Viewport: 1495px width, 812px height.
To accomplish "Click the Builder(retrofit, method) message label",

==

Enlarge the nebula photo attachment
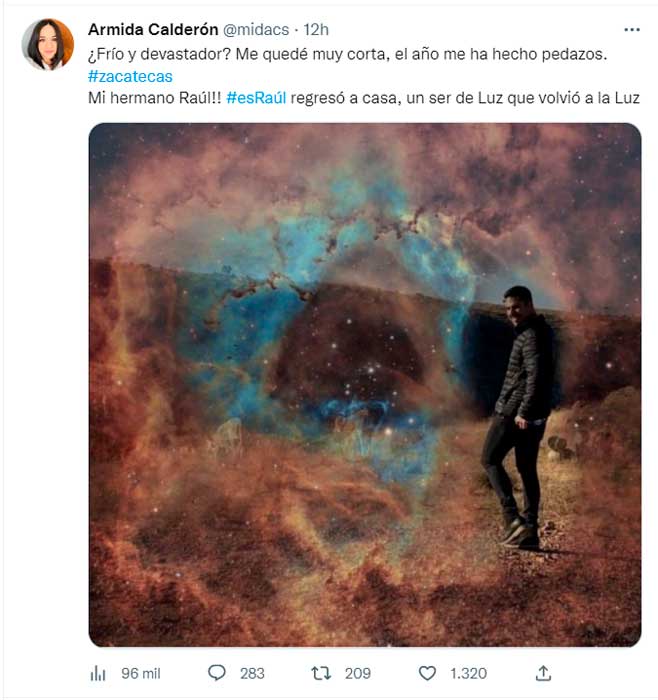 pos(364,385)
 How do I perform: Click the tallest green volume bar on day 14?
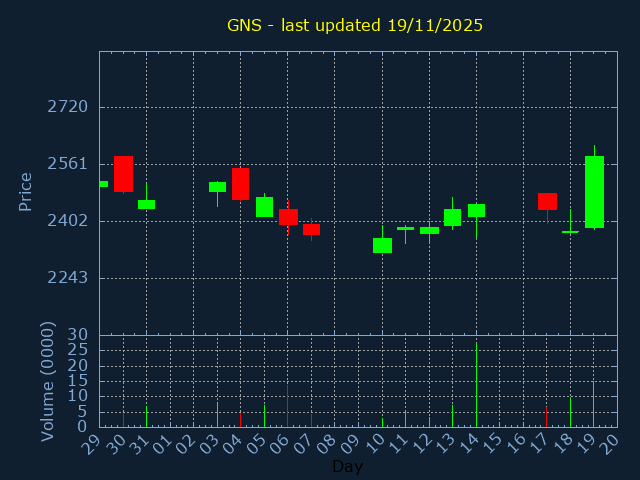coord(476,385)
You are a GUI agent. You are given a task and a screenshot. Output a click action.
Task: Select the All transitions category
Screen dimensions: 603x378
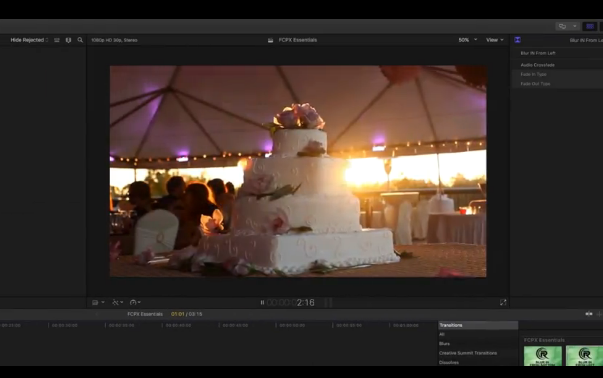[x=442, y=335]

▸ ACTIVITY: Of the entries above, repeat exactly the lines from the line with "Viewport: 1495px width, 812px height." through the line with "the Builder(retrofit, method)", both of them included.

▸ SOLUTION:
Viewport: 1495px width, 812px height.
To accomplish "Click the Builder(retrofit, method) message label",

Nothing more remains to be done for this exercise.